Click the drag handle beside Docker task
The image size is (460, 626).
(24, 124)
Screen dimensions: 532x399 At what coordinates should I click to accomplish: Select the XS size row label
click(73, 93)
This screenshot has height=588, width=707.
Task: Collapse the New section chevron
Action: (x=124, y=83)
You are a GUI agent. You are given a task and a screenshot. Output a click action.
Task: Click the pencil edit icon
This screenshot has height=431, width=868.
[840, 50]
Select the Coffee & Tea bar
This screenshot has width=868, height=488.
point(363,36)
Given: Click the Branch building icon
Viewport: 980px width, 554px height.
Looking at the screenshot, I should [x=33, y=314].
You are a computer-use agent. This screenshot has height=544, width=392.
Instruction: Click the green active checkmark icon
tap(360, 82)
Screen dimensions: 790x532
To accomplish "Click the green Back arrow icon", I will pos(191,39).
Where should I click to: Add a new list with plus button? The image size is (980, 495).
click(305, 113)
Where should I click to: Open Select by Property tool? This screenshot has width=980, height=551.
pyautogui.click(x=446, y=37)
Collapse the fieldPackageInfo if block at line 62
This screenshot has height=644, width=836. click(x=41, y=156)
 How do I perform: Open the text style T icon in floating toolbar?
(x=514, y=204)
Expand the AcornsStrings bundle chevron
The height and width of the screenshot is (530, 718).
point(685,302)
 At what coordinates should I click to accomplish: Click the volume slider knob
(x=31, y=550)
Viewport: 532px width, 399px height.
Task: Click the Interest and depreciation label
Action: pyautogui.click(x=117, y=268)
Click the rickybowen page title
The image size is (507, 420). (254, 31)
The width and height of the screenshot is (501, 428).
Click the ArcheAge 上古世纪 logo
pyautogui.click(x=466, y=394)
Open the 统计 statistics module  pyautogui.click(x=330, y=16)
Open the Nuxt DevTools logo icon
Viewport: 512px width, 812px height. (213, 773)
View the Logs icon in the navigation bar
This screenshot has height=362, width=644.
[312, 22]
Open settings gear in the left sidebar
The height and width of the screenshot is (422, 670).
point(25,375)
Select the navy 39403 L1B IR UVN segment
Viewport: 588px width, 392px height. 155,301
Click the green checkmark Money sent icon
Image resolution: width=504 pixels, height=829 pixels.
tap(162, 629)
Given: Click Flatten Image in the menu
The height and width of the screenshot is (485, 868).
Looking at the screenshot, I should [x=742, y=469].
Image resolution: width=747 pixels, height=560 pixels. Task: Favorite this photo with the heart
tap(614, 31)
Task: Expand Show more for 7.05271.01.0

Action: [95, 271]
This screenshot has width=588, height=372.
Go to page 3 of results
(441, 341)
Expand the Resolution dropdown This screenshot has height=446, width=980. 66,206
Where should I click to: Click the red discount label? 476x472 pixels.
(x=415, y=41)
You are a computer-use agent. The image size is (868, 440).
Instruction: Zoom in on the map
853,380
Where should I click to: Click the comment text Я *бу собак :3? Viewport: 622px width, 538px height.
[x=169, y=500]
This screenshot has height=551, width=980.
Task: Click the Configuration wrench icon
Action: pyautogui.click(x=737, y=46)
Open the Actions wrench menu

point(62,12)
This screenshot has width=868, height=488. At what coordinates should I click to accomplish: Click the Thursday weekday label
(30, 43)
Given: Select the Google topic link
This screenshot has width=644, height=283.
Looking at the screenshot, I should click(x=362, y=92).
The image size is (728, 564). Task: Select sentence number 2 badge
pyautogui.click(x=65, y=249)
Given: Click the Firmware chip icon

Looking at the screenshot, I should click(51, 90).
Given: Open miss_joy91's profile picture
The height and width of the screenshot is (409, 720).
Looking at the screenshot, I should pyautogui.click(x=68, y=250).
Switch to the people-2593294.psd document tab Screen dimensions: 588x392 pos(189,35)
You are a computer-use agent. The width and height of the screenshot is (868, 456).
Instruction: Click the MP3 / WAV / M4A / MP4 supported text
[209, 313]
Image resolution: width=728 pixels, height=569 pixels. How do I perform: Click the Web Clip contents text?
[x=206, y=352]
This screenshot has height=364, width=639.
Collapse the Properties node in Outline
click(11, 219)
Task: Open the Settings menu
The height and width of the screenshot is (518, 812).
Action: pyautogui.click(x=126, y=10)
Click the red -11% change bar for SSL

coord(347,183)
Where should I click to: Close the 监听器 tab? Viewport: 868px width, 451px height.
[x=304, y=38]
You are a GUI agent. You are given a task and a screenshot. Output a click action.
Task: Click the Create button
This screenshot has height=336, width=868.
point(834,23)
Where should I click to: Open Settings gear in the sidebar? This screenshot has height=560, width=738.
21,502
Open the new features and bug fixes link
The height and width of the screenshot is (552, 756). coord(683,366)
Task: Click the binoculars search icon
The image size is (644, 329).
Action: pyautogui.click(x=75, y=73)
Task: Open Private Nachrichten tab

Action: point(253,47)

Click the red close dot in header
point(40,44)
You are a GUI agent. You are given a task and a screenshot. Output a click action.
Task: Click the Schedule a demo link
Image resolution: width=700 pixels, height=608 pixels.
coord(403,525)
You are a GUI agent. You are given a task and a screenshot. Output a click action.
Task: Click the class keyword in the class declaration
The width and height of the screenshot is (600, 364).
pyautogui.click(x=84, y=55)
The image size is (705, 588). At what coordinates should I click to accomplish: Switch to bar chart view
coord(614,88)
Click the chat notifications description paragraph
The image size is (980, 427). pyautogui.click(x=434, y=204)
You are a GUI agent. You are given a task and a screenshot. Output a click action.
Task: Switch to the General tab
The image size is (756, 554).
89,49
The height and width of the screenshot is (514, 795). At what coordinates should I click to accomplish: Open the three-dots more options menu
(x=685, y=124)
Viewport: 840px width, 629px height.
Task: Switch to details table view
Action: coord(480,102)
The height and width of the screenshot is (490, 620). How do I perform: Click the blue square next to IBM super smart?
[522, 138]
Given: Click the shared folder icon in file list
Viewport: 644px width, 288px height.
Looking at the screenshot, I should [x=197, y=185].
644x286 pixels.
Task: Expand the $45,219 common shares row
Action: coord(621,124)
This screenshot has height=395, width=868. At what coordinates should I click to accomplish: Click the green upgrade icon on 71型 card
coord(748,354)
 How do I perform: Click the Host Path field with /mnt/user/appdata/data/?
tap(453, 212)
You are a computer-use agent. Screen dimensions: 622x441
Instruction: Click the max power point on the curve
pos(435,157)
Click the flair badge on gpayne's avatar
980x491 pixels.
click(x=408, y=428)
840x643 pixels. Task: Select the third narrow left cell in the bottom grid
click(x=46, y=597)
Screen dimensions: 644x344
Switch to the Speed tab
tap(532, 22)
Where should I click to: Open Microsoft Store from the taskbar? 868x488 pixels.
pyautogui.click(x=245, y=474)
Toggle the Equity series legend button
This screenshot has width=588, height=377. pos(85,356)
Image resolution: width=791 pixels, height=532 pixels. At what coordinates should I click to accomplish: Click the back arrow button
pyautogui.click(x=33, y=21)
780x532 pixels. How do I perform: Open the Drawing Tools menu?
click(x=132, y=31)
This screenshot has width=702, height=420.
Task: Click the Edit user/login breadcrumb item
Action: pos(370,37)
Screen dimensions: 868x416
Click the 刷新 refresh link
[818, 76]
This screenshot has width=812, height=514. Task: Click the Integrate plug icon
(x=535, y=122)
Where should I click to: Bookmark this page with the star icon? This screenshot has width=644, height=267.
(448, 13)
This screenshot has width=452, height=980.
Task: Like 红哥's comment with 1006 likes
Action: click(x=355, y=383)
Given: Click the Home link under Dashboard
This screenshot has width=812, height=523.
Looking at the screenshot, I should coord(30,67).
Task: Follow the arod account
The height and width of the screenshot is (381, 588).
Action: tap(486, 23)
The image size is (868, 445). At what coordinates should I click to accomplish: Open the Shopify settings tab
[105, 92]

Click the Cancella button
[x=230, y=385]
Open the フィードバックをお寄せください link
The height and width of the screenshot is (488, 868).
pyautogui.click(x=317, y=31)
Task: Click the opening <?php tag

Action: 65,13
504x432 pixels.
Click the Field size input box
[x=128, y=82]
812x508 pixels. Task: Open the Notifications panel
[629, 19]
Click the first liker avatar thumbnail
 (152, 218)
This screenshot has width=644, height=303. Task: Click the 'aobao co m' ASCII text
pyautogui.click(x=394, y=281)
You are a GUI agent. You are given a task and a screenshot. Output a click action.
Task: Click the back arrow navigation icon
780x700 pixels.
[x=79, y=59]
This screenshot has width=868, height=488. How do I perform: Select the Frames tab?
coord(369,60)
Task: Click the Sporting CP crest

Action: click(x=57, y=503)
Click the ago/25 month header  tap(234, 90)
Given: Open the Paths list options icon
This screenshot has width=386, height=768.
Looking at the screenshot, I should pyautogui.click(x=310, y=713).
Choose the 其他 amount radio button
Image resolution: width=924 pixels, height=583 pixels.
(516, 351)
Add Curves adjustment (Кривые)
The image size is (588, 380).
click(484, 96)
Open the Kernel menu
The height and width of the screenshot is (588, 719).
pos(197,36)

What is being asked: Can you set out the lines of the records above as a numbered list, starting with the line that contains "Given: Open the Paths list options icon" and going through the end of the records, with blank lines left out?

Finished task:
1. Given: Open the Paths list options icon
2. This screenshot has width=386, height=768.
3. Looking at the screenshot, I should pyautogui.click(x=310, y=713).
4. Choose the 其他 amount radio button
5. Image resolution: width=924 pixels, height=583 pixels.
6. (516, 351)
7. Add Curves adjustment (Кривые)
8. The image size is (588, 380).
9. click(484, 96)
10. Open the Kernel menu
11. The height and width of the screenshot is (588, 719).
12. pos(197,36)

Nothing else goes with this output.